文献背景:一个样本的空间转录组数据分析:挖掘好思路(GSE242249)
测评解读:
共84,835个细胞被注释为上皮细胞、间质细胞(内皮细胞、成纤维细胞和平滑肌细胞[SMC])以及免疫细胞(T细胞、髓系细胞、浆细胞、肥大细胞和B细胞)。
单细胞数据GEO编号为:https://www.ncbi.nlm.nih.gov/geo/query/acc.cgi?acc=GSE172357,样本为其中的部分,选取的12个样本如下:
Patients | Sample | Matrix ID | Group | Nodule | Detection | 5ARIs treatment | Cells (spots) after filtering |
---|---|---|---|---|---|---|---|
P1 | BPH283_GN | GSM5252126 | BPH | Yes(GN) | scRNA-seq | No | 4,483 |
BPH283_SN | GSM5252127 | BPH | Yes(SN) | scRNA-seq | No | 2,964 | |
P2 | BPH327_GN | GSM5252128 | BPH | Yes(GN) | scRNA-seq | No | 5,389 |
BPH327_SN | GSM5252129 | BPH | Yes(SN) | scRNA-seq | No | 8,744 | |
P3 | BPH340_GN | GSM5252130 | BPH | Yes(GN) | scRNA-seq | No | 7,364 |
BPH340_SN | GSM5252131 | BPH | Yes(SN) | scRNA-seq | No | 7,523 | |
P4 | BPH389_GN | GSM5252132 | BPH | Yes(GN) | scRNA-seq | No | 6,000 |
BPH389_SN | GSM5252133 | BPH | Yes(SN) | scRNA-seq | No | 13,596 | |
P5 | BPH511_GN | GSM5252134 | BPH | Yes(GN) | scRNA-seq | No | 9,993 |
D17 | D17 | GSM5252458 | Normal | - | scRNA-seq | - | 6,125 |
D27 | D27 | GSM5252460 | Normal | - | scRNA-seq | - | 7,612 |
D35 | D35 | GSM5252462 | Normal | - | scRNA-seq | - | 5,688 |
下载下来后进行数据读取,并创建seurat对象:
###
### Create: Jianming Zeng
### Date: 2023-12-31
### Email: jmzeng1314@163.com
### Blog: http://www.bio-info-trainee.com/
### Forum: http://www.biotrainee.com/thread-1376-1-1.html
### CAFS/SUSTC/Eli Lilly/University of Macau
### Update Log: 2023-12-31 First version
### Update Log: 2024-12-09 by juan zhang (492482942@qq.com)
###
rm(list=ls())
library(ggsci)
library(dplyr)
library(future)
library(Seurat)
library(clustree)
library(cowplot)
library(data.table)
library(ggplot2)
library(patchwork)
library(stringr)
library(qs)
library(Matrix)
# 创建目录
getwd()
gse <- "GSE172357"
dir.create(gse)
# 方式一:标准文件夹
###### step1: 导入数据 ######
samples <- list.files("GSE172357/", pattern = "h5$",recursive = F, full.names = F)
samples
# 挑选文献中的12个
files <- c(samples[1:9],samples[15],samples[17],samples[19])
files
scRNAlist <- lapply(files, function(pro){
#pro <- files[1]
print(pro)
counts <- Read10X_h5(paste0("GSE172357/",pro))

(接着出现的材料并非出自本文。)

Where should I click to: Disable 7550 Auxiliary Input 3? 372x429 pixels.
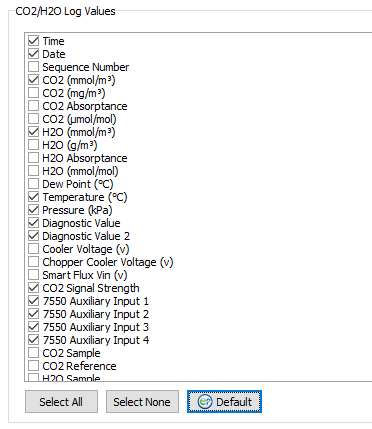[33, 327]
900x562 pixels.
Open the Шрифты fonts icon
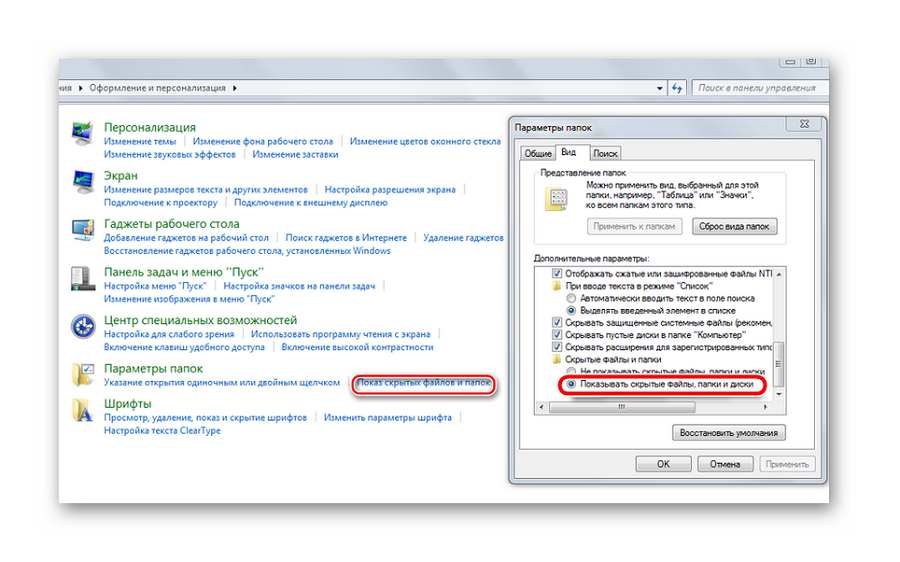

name <- str_split(pro, pattern = "_Via_|_Fcol_|_filtered",simplify = T,n = 2)[,1]
print(name)
sce <- CreateSeuratObject(counts, project=name, min.cells = 3)
return(sce)
})
names(scRNAlist) <- str_split(files, pattern = "_Via_|_Fcol_|_filtered",simplify = T,n = 2)[,1]
scRNAlist
# merge
sce.all <- merge(scRNAlist[[1]], y=scRNAlist[-1], add.cell.ids=names(scRNAlist))
sce.all <- JoinLayers(sce.all) # seurat v5
sce.all
# 查看特征
as.data.frame(sce.all@assays$RNA$counts[1:10, 1:2])
head(sce.all@meta.data, 10)
table(sce.all$orig.ident)
library(qs)
qsave(sce.all, file="GSE172357/sce.all.qs")
挑选的12个样本如下:
成功创建seurat对象:
然后经过简单的质控降维聚类分群,注释如下:
结合这篇推文:空间转录组数据注释分析:RCTD反卷积(Nature Biotechnology IF: 33.1),来看看。
读取上次保存的空转数据:一个样本的空间转录组数据分析:挖掘好思路(GSE242249)
rm(list=ls())
library(spacexr)
library(Matrix)
library(doParallel)
library(ggplot2)
# 输出文件夹,可以换成自己指定的
savedir <- 'RCTD_results_Run'
if(!dir.exists(savedir))
dir.create(savedir)
knitr::opts_chunk$set(collapse = TRUE,comment = "#>",cache = TRUE,out.width = "100%" )
load("../2024-GSE242249-空间单细胞-良性前列腺增生/spatial.Rdata")
counts <- as.matrix(spatial@assays$Spatial$counts)
counts[1:10,1:5]
读取坐标:
# 读取坐标
centroids <- spatial[["slice1"]]@boundaries$centroids
coords <- setNames(as.data.frame(centroids@coords), c("x", "y"))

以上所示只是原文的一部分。